Many learn skills but few become entrepreneurs

- BHAWANI BHATTA, Kanchanpur
Many learn skills but few become entrepreneurs

Mar 6, 2015-

Very few of the youths who receive skills training from the Cottage and Small Industry Office, Kanchanpur go on to set up their own businesses. The office had imparted various types of training to 174 young people of the district to develop their skills so that they could go into business on their own, but only 10-15 percent have done so.

Of the 20 youths who were trained in hair dressing in the last fiscal year, only three have established salons. Similarly, the youths who received training in other areas have shown no entrepreneurial desires.

The Cottage and Small Industry Office had run training classes in making dalmoth, sewing, machine repair and maintenance and house wiring. “Only 10-15 percent of the youths who received training have utilized their skills to start enterprises,” said Hemanta Bahadur Singh, an officer at the Cottage and Small Industry Office. “We don’t know what the others have done after receiving training.”

Singh added that it had become a tradition for people with plenty of leisure to join training classes to kill time. “So the trainings have not been very effective in encouraging entrepreneurship. Women who have learned sewing might be using their skills at home, but there has not been enough effort to use the skills for commercial purposes,” said Singh.

In addition to the Cottage and Small Industry Office, the Council for Technical Education and Vocational Training (CTEVT), Women Development Office, Land Reform Office and Kanchanpur Chamber of Commerce and Industry have been providing various types of training to local unemployed youths. But a majority of them have not been utilizing their skills properly.

“We have been providing training to 400-500 youths annually,” said Tarka Raj Bista, chief of the CTEVT, Mahendranagar. “But half of them don’t start any enterprises.” He added that lack of capital had discouraged many youths from going into business. “There should be a programme to teach the trainees to utilize their skills for commercial purposes.”

According to Bista, the CTEVT is preparing to start monitoring the youths who have received training from them. The CTEVT has been providing trainings in the areas of wiring, plumbing, computer, sewing, beauty parlour and motorcycle maintenance, among others.  

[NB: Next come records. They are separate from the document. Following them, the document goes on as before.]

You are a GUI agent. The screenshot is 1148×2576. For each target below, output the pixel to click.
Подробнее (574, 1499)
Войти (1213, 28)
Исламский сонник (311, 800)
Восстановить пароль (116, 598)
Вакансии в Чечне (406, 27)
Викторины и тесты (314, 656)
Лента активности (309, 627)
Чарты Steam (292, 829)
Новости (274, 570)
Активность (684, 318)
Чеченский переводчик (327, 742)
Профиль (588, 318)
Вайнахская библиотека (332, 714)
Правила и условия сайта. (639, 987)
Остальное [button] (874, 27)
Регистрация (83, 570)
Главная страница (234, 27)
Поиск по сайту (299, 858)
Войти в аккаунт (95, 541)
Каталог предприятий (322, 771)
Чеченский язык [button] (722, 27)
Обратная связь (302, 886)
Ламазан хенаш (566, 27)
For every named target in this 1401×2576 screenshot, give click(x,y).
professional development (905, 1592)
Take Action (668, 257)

“We have also been providing training to those who are planning to go for foreign employment so that they can earn better salaries,” said Bista. The foreign job aspirants have been provided training to be cooks, waiters, off-season vegetable farmers, mushroom farmers and salesmen. Various organizations based in Kanchanpur have been providing training to 4,000-5,000 youths every year. They said that less than 25 percent of the students have utilized their skills for commercial purposes.

“It has become necessary to adopt stringent criteria when selecting candidates for training,” said Singh. “Only those who are actually in need of training will utilize the skills they have learned for commercial purposes.” According to him, some youths join the training programme to collect the allowance given to them as some organizations provide pocket money.

Similarly, those who have received training from the Land Reform Office have not been fully utilizing their skills. This office has been providing training to become carpenters, masons and tailors, particularly to emancipated Kamaiya bonded labourers.  “The emancipated Kamaiyas have utilized the skills they have learnt better than other trainees,” said Janaki Karki, officer at Land Reform Office.